Crowdsourced speedtest measurements are an important tool for studying internet performance from the end user perspective. Nevertheless, despite the accuracy of individual measurements, simplistic aggregation of these data points is problematic due to their intrinsic sampling bias. In this work, we utilize a dataset of nearly 1 million individual Ookla Speedtest measurements, correlate each datapoint with 2019 Census demographic data, and develop new methods to present a novel analysis to quantify regional sampling bias and the relationship of internet performance to demographic profile. We find that the crowdsourced Ookla Speedtest data points contain significant sampling bias across different census block groups based on a statistical test of homogeneity. We introduce two methods to correct the regional bias by the population of each census block group.
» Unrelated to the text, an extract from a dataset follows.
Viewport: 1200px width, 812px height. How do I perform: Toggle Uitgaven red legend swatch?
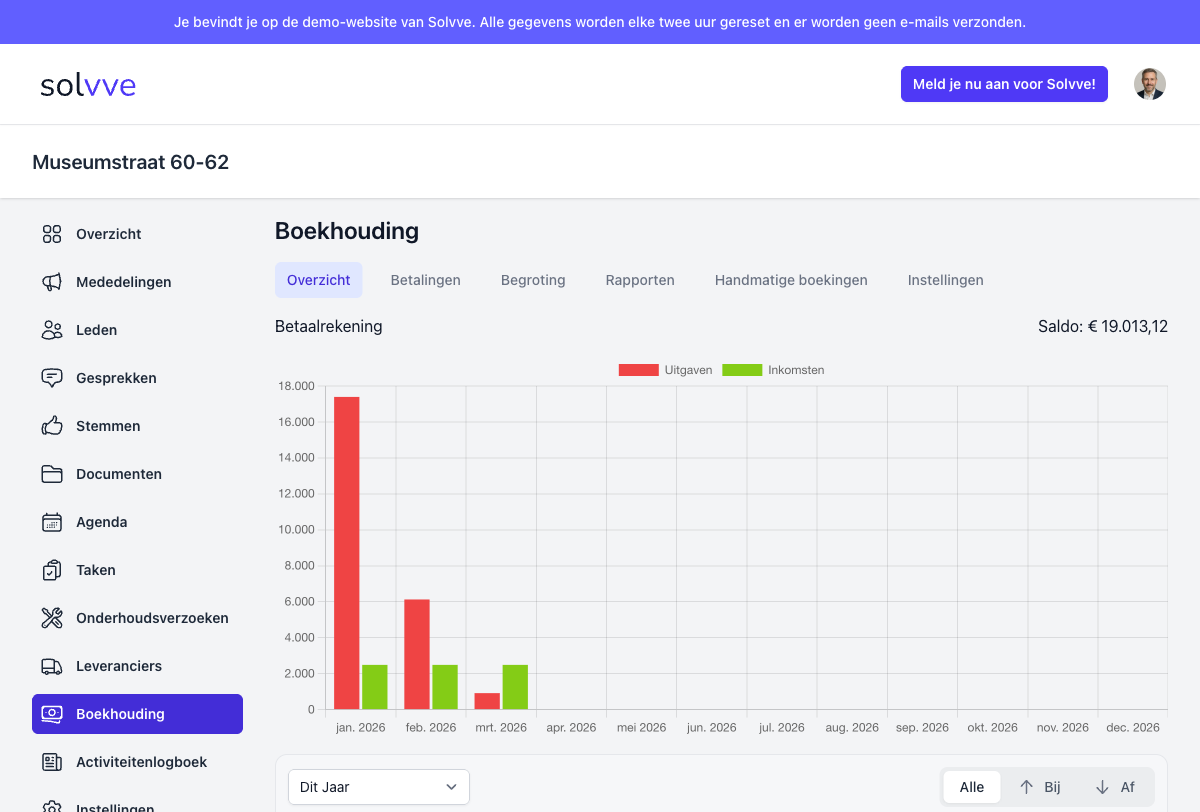[x=638, y=370]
Whereas the sampling bias leads to a small discrepancy in the overall cumulative distribution function of internet speed in a city between estimation from original samples and bias-corrected estimation, the discrepancy is much smaller compared to the size of the sampling heterogeneity across regions. Further, we show that the sampling bias is strongly associated with a few demographic variables, such as income, education level, age, and ethnic distribution. Through regression analysis, we find that regions with higher income, younger populations, and lower representation of Hispanic residents tend to measure faster internet speeds along with substantial collinearity amongst socioeconomic attributes and ethnic composition. Finally, we find that average internet speed increases over time based on both linear and nonlinear analysis from state space models, though the regional sampling bias may result in a small overestimation of the temporal increase of internet speed.
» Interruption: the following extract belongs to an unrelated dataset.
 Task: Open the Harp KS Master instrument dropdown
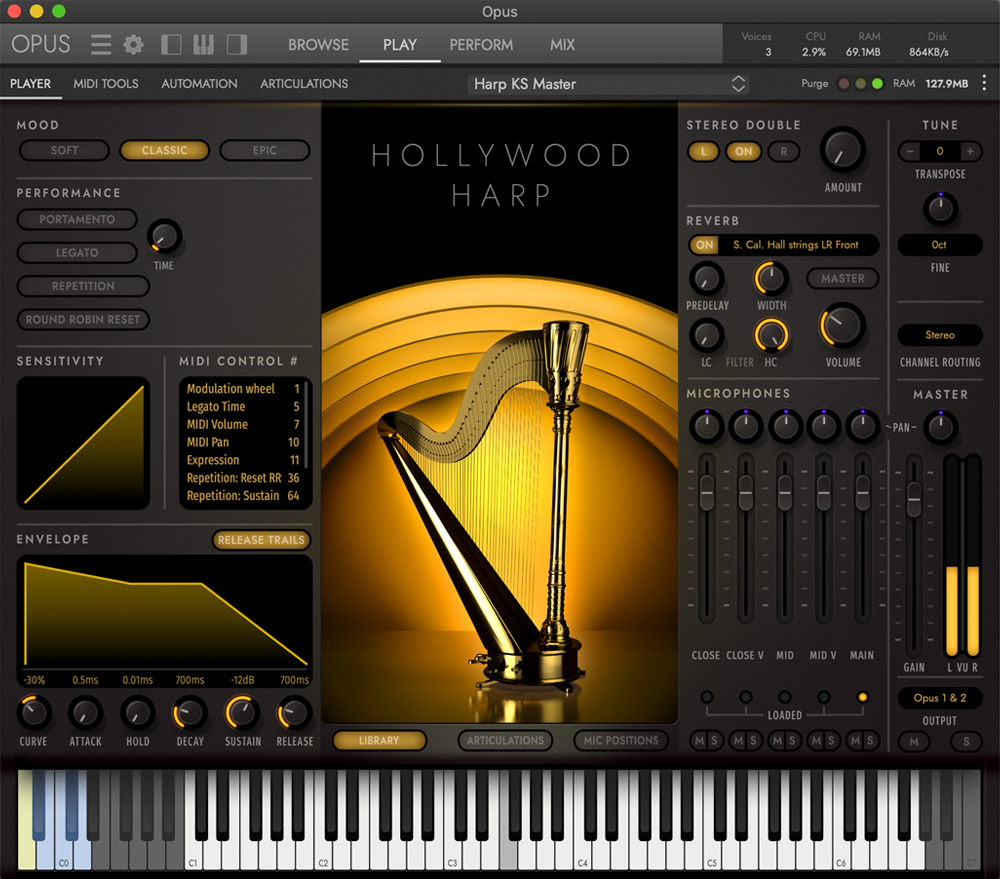coord(610,84)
翻译：众包测速测量是从终端用户视角研究互联网性能的重要工具。然而，尽管单次测量具有准确性，但由于其固有的采样偏差，对这些数据点进行简单聚合会引发问题。本研究利用包含近100万次个人Ookla Speedtest测量的数据集，将每个数据点与2019年人口普查人口统计数据进行关联，开发新方法并提出新型分析框架，以量化区域采样偏差及互联网性能与人口统计特征之间的关系。基于同质性统计检验，我们发现众包Ookla Speedtest数据点在不同人口普查区块组之间存在显著采样偏差。我们提出两种方法，通过各人口普查区块组的人口规模校正区域偏差。尽管采样偏差导致城市互联网速度整体累积分布函数在原始样本估计与偏差校正估计之间存在微小差异，但该差异远小于区域间采样异质性的规模。进一步研究表明，采样偏差与收入、教育水平、年龄及种族分布等少数人口统计变量高度相关。通过回归分析，我们发现高收入、年轻人口及西班牙裔居民比例较低的区域通常测得更快的互联网速度，且社会经济属性与种族构成之间存在显著共线性。最后，基于状态空间模型的线性和非线性分析均显示平均互联网速度随时间增长，但区域采样偏差可能导致互联网速度时序增长被轻微高估。